Allegra Boverman for NHPR

The five main Republican candidates vying to take on Democratic Sen. Maggie Hassan met in a radio debate Tuesday hosted by Binnie Media. With less than a month until primary voters head to the polls, the candidates weighed in on topics ranging from President Trump, to education, the economy and climate change.

Here are three takeaways about the state of the GOP primary campaign:

Insiders v. outsiders remains a key dynamic in this race

New Hampshire Senate President Chuck Morse is the closest thing this race has to an insider, albeit one who remains not widely known outside Concord, where he’s served in the Legislature for two decades, or his hometown of Salem. Morse has tried to keep this race focused on Hassan, but has thus far failed to excite primary voters. In Tuesday’s deabte, he worked to remind voters what Republicans have done on his watch in the State House, from cutting taxes, to loosening gun laws, to adding abortion restrictions.

“And all of that was with Gov. Sununu,” Morse noted.

○ ○ ○

Set tasks =>
a: Name the topics that the debate article says the candidates weighed in on.
b: Repeat a passage of the debate article. Begin at the words "Here are three" and stop after "adding abortion restrictions.". Switch "two decades" to "twenty years".

Information supplied =>
○ ○ ○

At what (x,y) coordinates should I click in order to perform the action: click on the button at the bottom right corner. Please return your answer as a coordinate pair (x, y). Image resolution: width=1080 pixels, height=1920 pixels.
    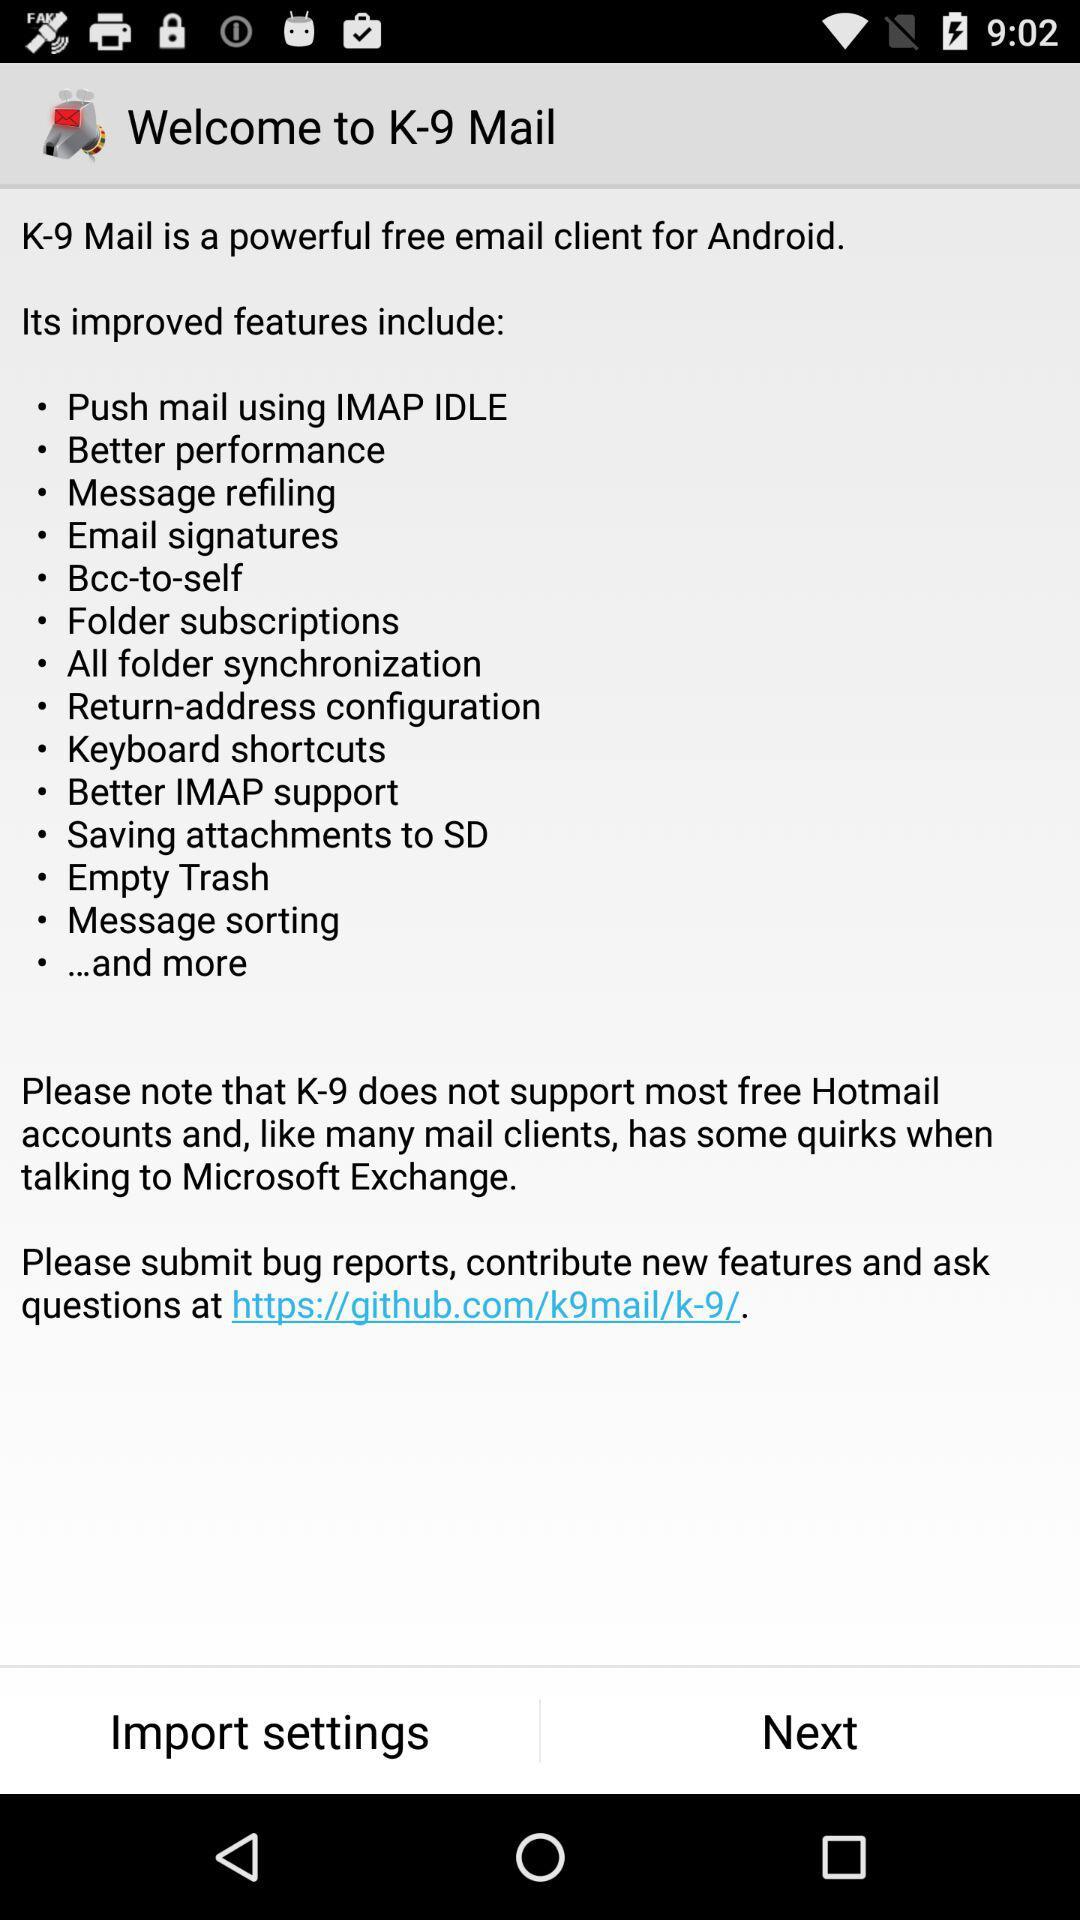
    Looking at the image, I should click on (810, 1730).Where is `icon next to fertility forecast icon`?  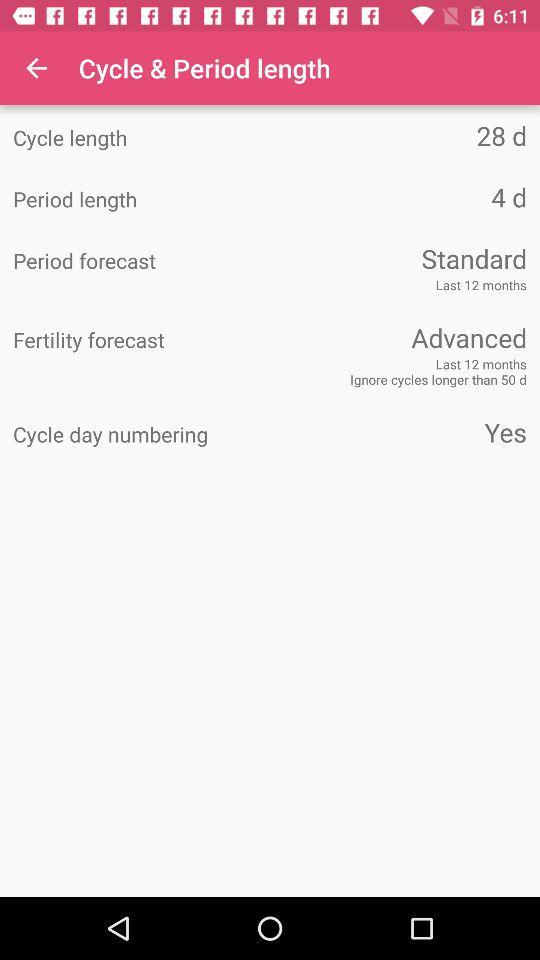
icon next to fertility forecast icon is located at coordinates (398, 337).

○ ○ ○

The results =>
a:
- President Trump
- Education
- The economy
- Climate change

b:
Here are three takeaways about the state of the GOP primary campaign:

Insiders v. outsiders remains a key dynamic in this race

New Hampshire Senate President Chuck Morse is the closest thing this race has to an insider, albeit one who remains not widely known outside Concord, where he’s served in the Legislature for twenty years, or his hometown of Salem. Morse has tried to keep this race focused on Hassan, but has thus far failed to excite primary voters. In Tuesday’s deabte, he worked to remind voters what Republicans have done on his watch in the State House, from cutting taxes, to loosening gun laws, to adding abortion restrictions.